● Exercise aim
Could you copy exactly the lines from the one containing "Viewport: 566px width, 319px height." through the last line of the records below, leaving out any pictures?

● Exercise materials

- Opening Delimiter -

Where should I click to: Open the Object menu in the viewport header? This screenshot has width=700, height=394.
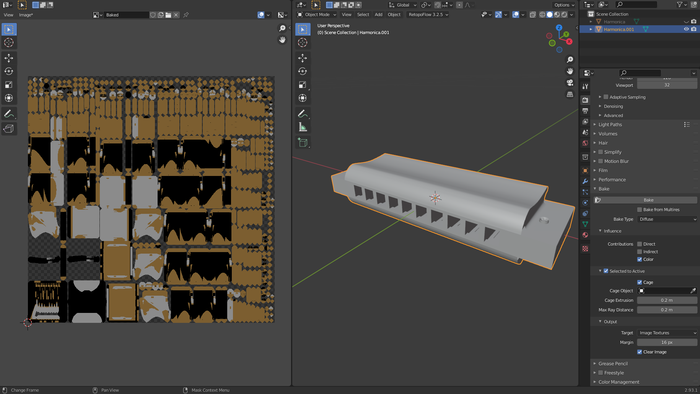pyautogui.click(x=394, y=15)
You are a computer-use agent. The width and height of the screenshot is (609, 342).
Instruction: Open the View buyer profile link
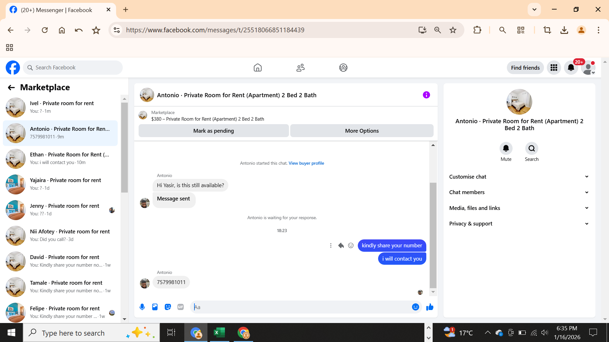(x=306, y=163)
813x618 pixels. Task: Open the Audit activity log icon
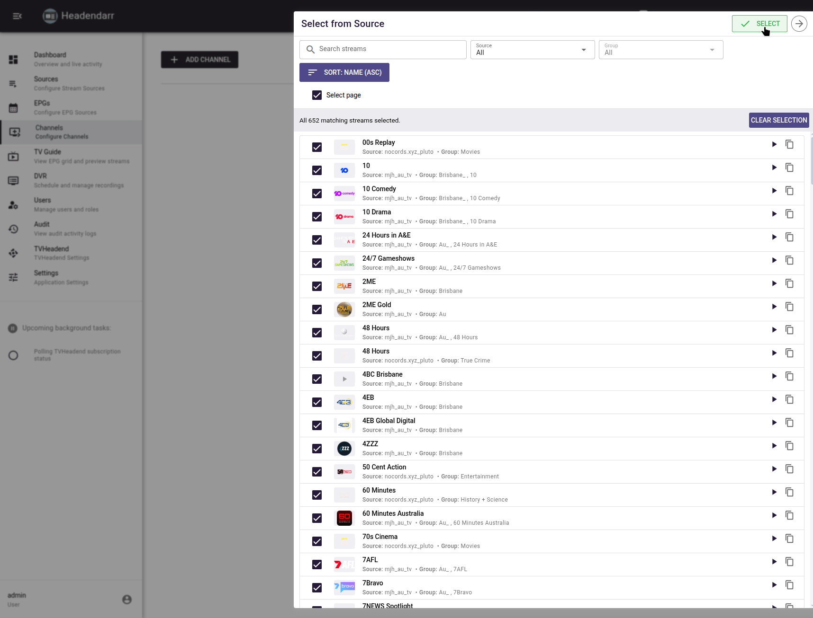coord(14,229)
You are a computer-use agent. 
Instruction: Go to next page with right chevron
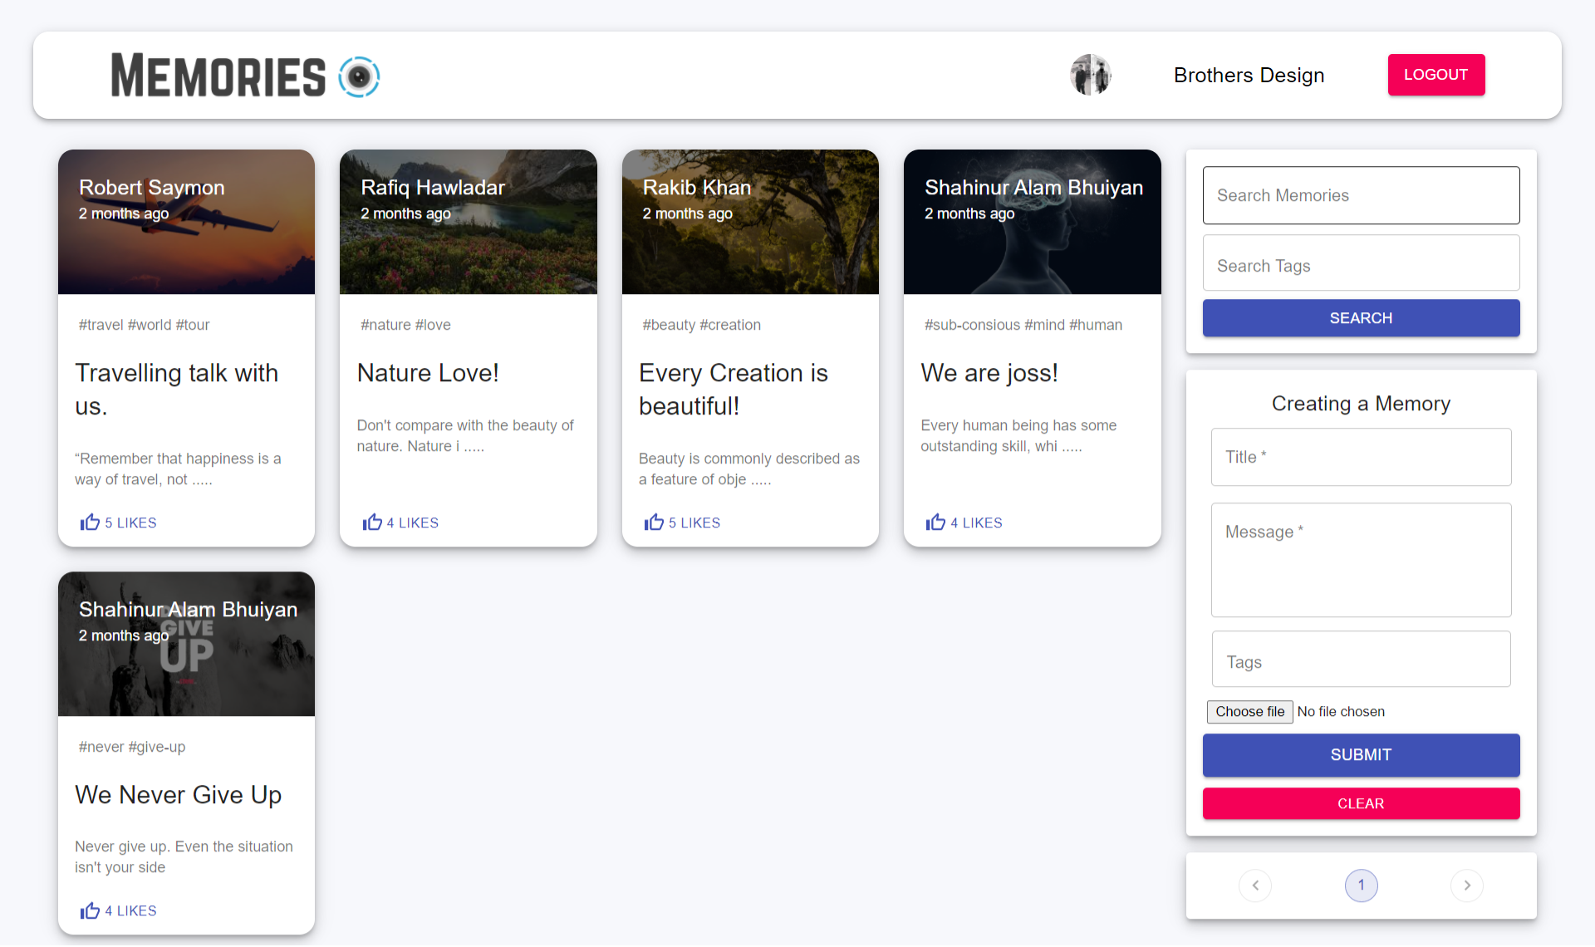point(1466,886)
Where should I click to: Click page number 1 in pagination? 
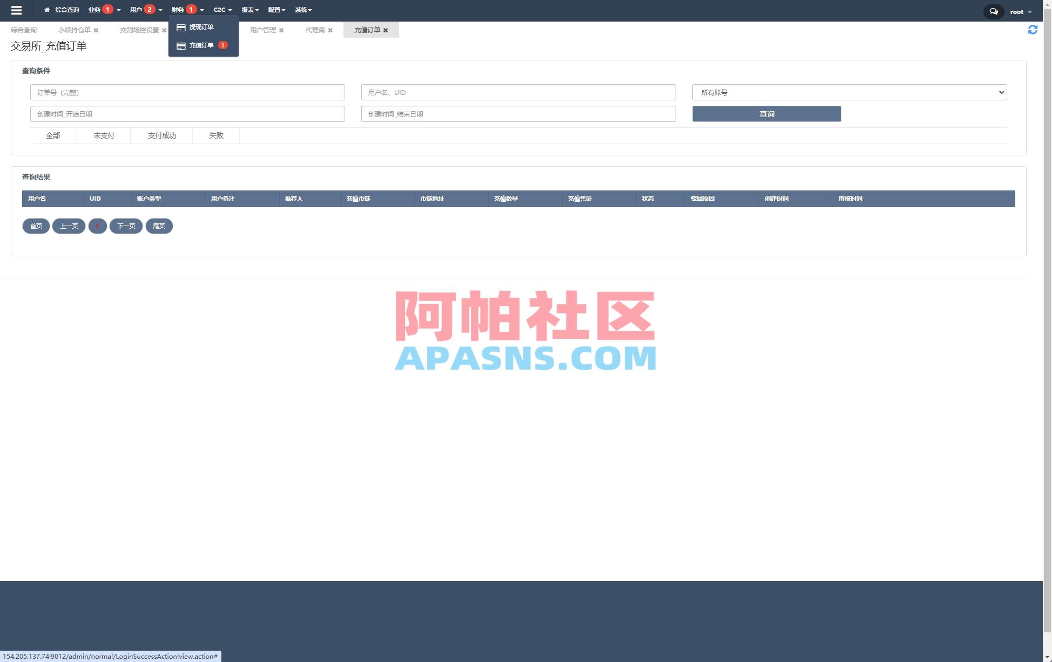97,226
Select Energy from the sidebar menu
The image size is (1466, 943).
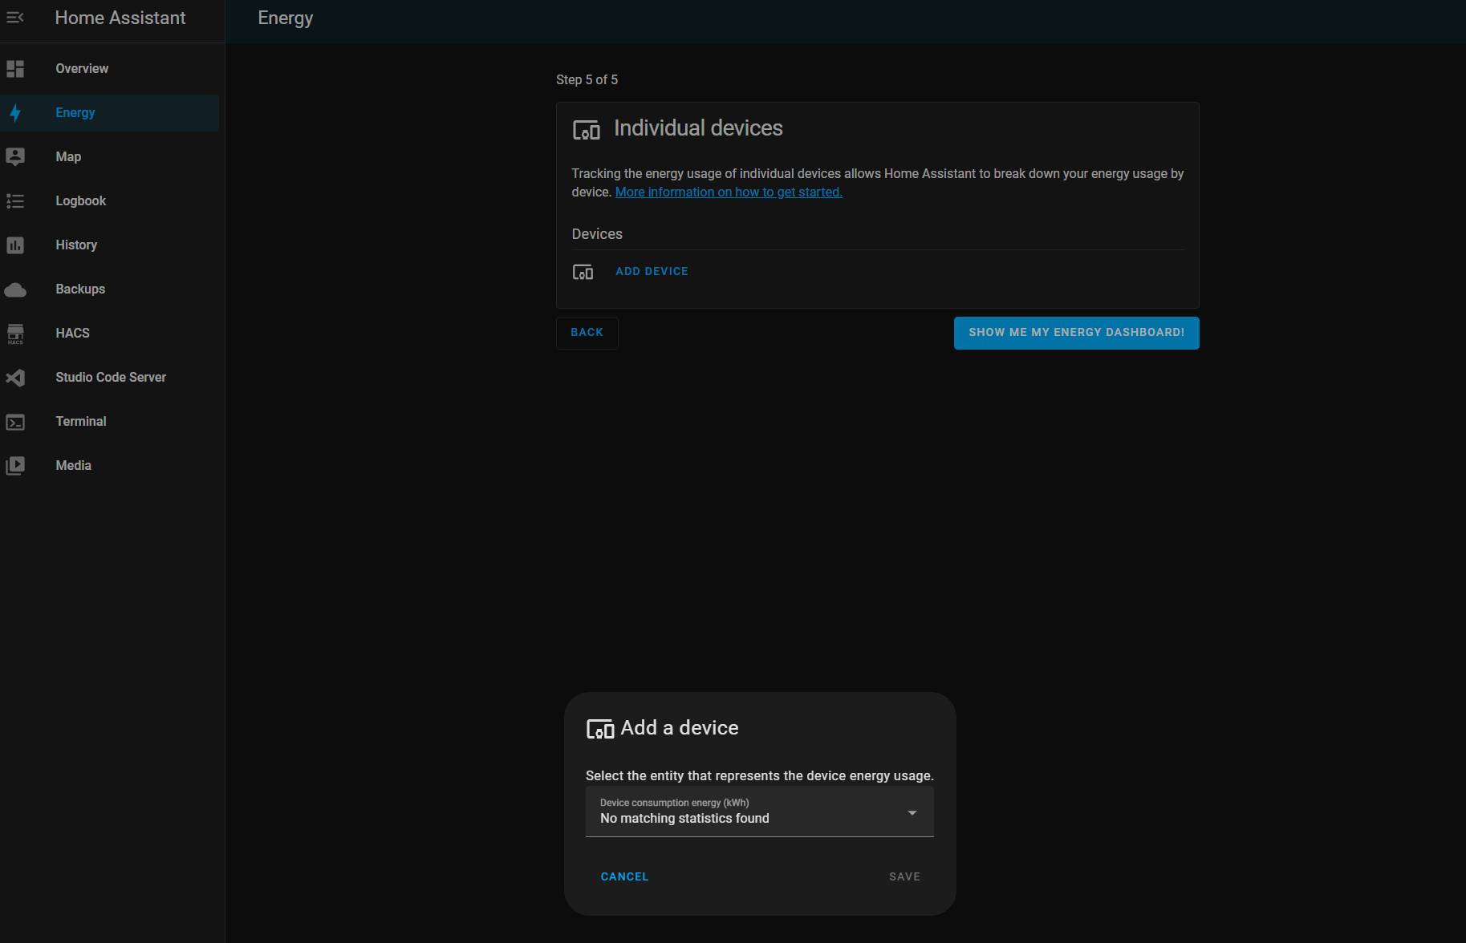pyautogui.click(x=75, y=112)
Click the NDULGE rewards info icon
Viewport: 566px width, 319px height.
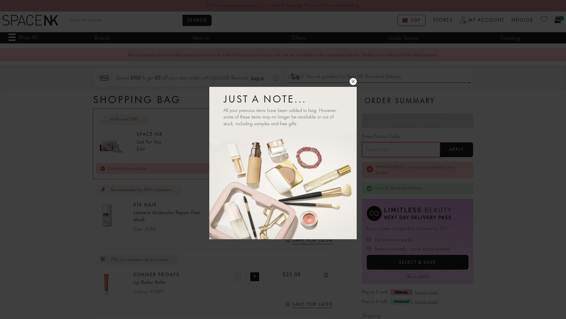click(276, 78)
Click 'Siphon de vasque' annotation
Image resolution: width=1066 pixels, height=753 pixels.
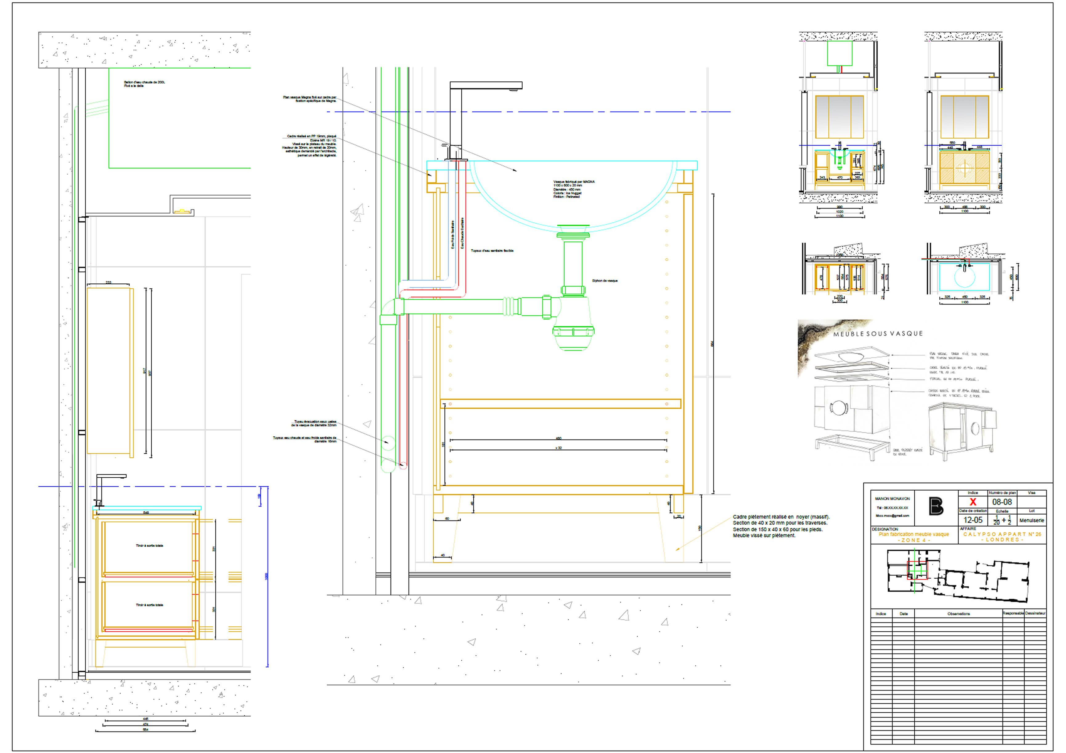coord(605,281)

- Closing Delimiter -

● Exercise response
Viewport: 566px width, 319px height.
click(276, 78)
Click 'Siphon de vasque' annotation
Image resolution: width=1066 pixels, height=753 pixels.
coord(605,281)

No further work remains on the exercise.